Наутро к нему на несколько минут заходит Марго. При виде ее он вздрагивает и не смеет взглянуть ей в глаза. Что она говорит? Он едва слышит, кровь так стучит в висках, что заглушает ее голос. Лишь когда она поворачивается и идет к двери, он провожает ее тоскующим взглядом. Ему ясно: никогда не любил он ее сильнее.
Днем приходит Элизабет. В руках ее, когда она касается его рук, тихая доверчивость, и голос тих и чуть грустен. Она как-то пугливо говорит о всяких пустяках, она словно боится выдать себя, если вдруг заговорит о себе или о нем. А он и сам не может понять, что он к ней испытывает. То ли сострадание, то ли признательность за ее любовь, но сказать ей он ничего не может. Он и взглянуть на нее не решается, чтобы не солгать ей своим взглядом.

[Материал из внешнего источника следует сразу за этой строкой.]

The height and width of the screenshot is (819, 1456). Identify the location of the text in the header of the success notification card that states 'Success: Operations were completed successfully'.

Теперь она приходит каждый день и засиживается дольше. Словно в ту минуту, когда открылась связавшая их тайна, исчезла разделявшая их преграда. И все же они не осмеливаются говорить об этом, о часах, проведенных во мраке сада.

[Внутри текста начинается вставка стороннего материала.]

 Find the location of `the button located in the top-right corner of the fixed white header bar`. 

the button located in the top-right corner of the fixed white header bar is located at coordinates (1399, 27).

И вот однажды Элизабет сидит подле его шезлонга. На дворе сияет солнце, зеленые тени от колеблемых ветром деревьев скользят по стенам. В такие минуты волосы у Элизабет загораются огнем, как вечерние облака, кожа становится бледной и прозрачной, и вся она — какой-то невесомой и словно светится изнутри. Со своих подушек, где лежит густая тень, он видит ее улыбающееся лицо очень близко и все же очень далеко, потому что оно залито светом, который не достигает его изголовья. Все былое забывает он при взгляде на ее лицо. Когда она наклоняется к нему и глаза ее становятся глубже, темнеют и как будто обращаются внутрь, рука его обвивает ее стан, он притягивает к себе ее голову и целует влажный узкий рот. Она дрожит, но не сопротивляется, только печально проводит ладонью по его волосам. И потом говорит с нежной грустью, даже не говорит, а беззвучно выдыхает:
— Ведь ты любишь Марго.
До самого сердца проникает это безропотное отречение, эта кроткая жалоба; до глубины души — разящий звук этого имени. Но в ту минуту он не в силах солгать. Он молчит.

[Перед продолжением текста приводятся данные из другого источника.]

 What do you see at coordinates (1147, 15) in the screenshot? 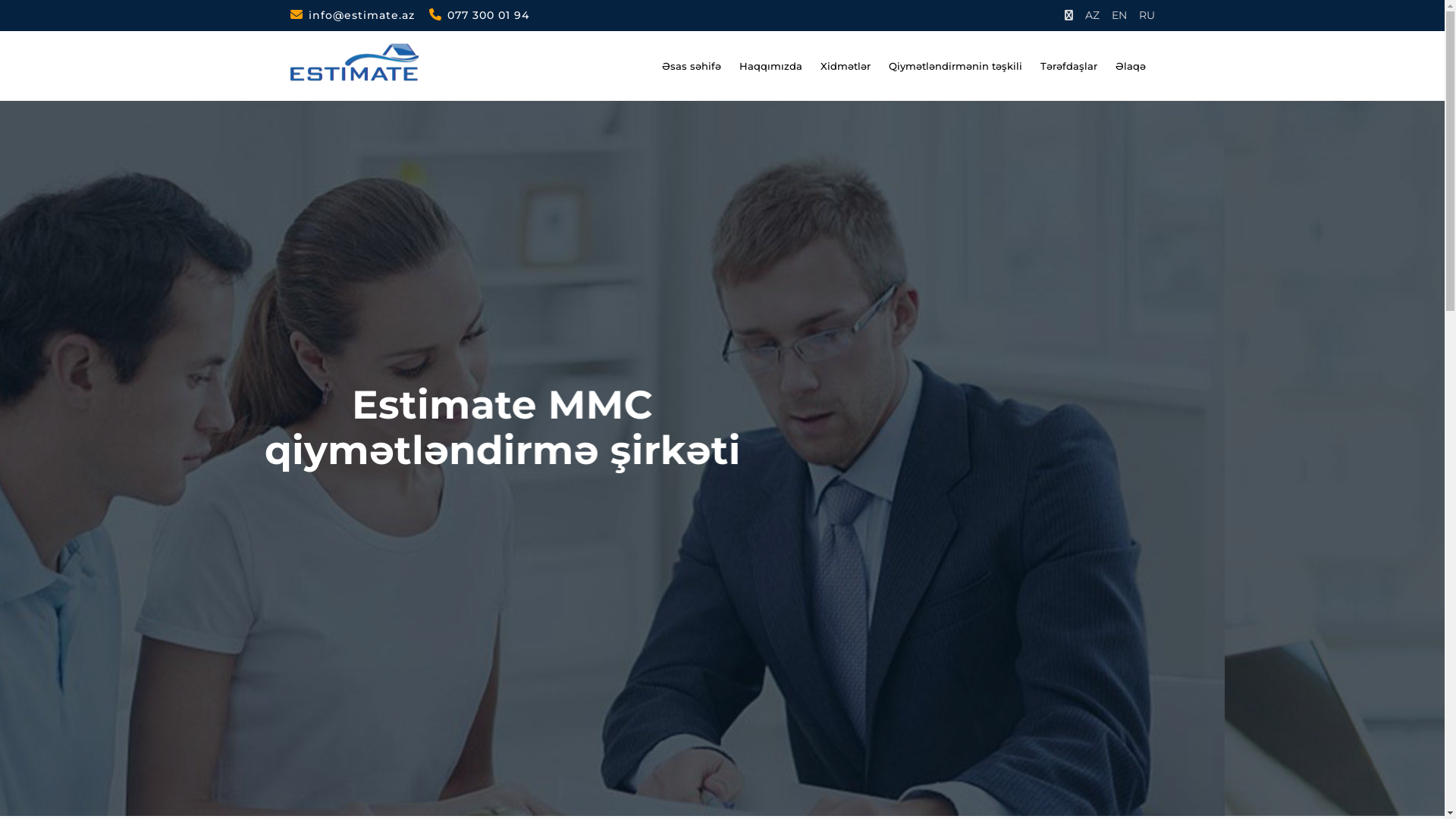
I see `'RU'` at bounding box center [1147, 15].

Она еще раз целует его, чуть коснувшись губами, почти как сестра, и уходит, не сказав ни слова.
Так они в первый и последний раз говорили об этом. Проходит еще несколько дней, и выздоравливающего сводят в сад, где уже кружат по аллее первые желтые листья и рано спустившийся вечер дышит осенней грустью. Еще несколько дней, и он, правда, с трудом, выходит один; и вот последний раз в этом году гуляет он под пестрой сенью дерев, которые теперь, на ветру, говорят громче и враждебнее, чем в те ночи, три теплые летние ночи. Мальчик уныло бредет к заветному месту. Ему чудится, что там воздвиглась незримая темная стена, за которой, расплываясь в сумерках, лежит его детство, а здесь перед ним раскинулась другая страна, чужая и опасная.
Вечером он попрощался со всеми, еще раз глубоко заглянул в лицо Марго, словно хотел навсегда запечатлеть его в памяти, нерешительно вложил свою руку в руку Элизабет, и та ответила крепким и теплым пожатием; на Китти, на остальных гостей, на свою сестру он едва взглянул, так заполонило его душу сознание, что он любит одну, а его любит другая. Он был очень бледен, и на лице его пролегла суровая складка, отчего он уже не походил на мальчика. Впервые он выглядел мужчиной.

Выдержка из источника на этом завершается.